Task directions: If a line in the records below contains the word "Society", copy it.

Information shown:
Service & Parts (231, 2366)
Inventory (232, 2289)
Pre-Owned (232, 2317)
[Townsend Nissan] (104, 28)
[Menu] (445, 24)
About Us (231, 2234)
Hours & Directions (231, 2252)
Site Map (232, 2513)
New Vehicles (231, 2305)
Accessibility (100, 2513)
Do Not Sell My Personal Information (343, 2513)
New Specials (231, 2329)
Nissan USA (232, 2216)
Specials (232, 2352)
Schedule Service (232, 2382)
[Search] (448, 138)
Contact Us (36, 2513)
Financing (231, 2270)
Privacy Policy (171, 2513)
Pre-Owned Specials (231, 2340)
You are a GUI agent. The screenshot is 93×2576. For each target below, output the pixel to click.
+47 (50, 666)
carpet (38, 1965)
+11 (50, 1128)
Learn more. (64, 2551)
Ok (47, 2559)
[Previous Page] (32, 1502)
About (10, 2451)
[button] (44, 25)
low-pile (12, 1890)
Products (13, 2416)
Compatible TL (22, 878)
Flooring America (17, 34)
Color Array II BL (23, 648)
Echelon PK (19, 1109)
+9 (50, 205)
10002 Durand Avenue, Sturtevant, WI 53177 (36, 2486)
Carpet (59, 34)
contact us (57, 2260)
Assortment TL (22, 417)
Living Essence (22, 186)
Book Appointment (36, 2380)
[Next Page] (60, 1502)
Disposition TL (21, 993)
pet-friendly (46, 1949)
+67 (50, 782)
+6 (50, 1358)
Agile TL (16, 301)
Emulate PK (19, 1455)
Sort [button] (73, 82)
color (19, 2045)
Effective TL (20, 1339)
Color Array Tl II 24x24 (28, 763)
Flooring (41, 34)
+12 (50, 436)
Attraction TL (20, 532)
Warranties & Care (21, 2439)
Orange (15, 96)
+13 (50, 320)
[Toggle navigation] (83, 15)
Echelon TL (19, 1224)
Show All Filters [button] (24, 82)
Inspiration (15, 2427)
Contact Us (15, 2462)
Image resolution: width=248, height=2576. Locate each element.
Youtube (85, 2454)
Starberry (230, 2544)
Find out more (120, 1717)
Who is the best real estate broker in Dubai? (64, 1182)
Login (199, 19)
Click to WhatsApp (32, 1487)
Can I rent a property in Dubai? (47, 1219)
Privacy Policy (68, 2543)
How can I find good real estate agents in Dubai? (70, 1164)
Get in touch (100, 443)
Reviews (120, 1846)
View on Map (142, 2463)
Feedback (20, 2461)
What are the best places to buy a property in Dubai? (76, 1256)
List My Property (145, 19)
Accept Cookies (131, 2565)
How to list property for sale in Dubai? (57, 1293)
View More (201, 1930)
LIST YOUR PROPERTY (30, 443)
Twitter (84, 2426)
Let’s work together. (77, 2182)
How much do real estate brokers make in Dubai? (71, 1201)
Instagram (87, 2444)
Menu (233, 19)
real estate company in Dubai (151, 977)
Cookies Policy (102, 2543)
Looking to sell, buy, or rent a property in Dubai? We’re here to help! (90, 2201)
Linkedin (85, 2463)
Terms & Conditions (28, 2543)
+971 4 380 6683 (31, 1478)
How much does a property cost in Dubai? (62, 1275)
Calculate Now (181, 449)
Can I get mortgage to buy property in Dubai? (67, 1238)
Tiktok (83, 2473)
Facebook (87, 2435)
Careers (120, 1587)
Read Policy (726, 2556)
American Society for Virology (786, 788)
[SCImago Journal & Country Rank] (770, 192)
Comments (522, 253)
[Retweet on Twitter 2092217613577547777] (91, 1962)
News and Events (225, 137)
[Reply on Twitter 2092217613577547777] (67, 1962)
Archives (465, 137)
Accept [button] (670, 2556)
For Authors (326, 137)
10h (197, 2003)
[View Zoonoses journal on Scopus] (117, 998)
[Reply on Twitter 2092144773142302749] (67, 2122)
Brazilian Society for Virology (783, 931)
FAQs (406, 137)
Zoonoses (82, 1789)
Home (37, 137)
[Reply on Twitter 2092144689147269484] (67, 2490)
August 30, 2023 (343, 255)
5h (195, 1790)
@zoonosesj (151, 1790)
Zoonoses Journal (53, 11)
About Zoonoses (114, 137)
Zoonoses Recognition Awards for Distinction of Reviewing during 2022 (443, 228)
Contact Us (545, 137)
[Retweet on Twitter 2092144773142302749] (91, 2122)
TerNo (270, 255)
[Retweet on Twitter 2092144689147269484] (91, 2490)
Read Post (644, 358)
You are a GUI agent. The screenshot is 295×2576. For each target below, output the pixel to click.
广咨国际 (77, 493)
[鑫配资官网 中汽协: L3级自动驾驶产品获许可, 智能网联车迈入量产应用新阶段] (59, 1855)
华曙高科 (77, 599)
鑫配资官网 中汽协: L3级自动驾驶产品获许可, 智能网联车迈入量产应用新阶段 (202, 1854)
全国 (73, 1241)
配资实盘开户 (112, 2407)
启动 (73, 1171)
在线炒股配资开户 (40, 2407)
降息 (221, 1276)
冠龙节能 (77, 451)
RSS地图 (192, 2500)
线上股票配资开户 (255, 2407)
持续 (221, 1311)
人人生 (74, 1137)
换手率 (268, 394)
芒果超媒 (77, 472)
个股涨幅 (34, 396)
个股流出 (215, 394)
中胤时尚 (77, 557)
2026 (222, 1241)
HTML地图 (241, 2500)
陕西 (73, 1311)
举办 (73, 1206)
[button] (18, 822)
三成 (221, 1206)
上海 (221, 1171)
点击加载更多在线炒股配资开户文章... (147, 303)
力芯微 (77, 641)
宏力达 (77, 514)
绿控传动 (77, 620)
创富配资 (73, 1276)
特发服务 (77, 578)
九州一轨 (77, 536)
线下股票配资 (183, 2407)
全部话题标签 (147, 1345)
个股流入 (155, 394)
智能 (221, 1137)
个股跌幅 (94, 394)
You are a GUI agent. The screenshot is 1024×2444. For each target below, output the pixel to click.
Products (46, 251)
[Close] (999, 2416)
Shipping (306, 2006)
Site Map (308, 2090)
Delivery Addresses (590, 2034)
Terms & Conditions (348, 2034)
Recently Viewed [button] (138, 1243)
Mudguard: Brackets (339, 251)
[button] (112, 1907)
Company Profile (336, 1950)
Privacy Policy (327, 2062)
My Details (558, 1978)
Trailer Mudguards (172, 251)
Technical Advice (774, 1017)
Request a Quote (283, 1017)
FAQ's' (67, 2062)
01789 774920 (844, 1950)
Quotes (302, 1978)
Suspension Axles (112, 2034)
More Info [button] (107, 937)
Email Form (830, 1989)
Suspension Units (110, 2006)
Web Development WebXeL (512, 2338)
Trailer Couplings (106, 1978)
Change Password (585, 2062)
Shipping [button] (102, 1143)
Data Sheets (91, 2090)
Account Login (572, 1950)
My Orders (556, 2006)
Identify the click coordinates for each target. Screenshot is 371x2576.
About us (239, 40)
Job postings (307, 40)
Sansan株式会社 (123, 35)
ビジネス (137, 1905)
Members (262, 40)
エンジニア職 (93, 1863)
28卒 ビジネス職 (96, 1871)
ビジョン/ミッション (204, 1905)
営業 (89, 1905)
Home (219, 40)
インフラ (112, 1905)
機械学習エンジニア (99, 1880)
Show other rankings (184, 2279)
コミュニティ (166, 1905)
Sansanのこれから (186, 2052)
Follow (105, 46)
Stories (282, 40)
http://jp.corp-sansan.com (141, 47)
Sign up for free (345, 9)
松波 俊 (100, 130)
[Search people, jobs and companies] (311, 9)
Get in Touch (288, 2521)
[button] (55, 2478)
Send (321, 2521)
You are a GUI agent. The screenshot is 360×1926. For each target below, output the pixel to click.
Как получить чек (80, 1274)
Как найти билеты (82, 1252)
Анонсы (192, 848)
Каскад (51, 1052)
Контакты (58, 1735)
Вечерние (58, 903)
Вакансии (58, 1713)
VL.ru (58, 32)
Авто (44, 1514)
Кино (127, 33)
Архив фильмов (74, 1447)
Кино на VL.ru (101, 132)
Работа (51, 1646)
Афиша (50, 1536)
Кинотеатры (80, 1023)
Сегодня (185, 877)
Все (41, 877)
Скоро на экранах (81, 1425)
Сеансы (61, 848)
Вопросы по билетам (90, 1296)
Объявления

Task output:
American Society for Virology (786, 788)
Brazilian Society for Virology (783, 931)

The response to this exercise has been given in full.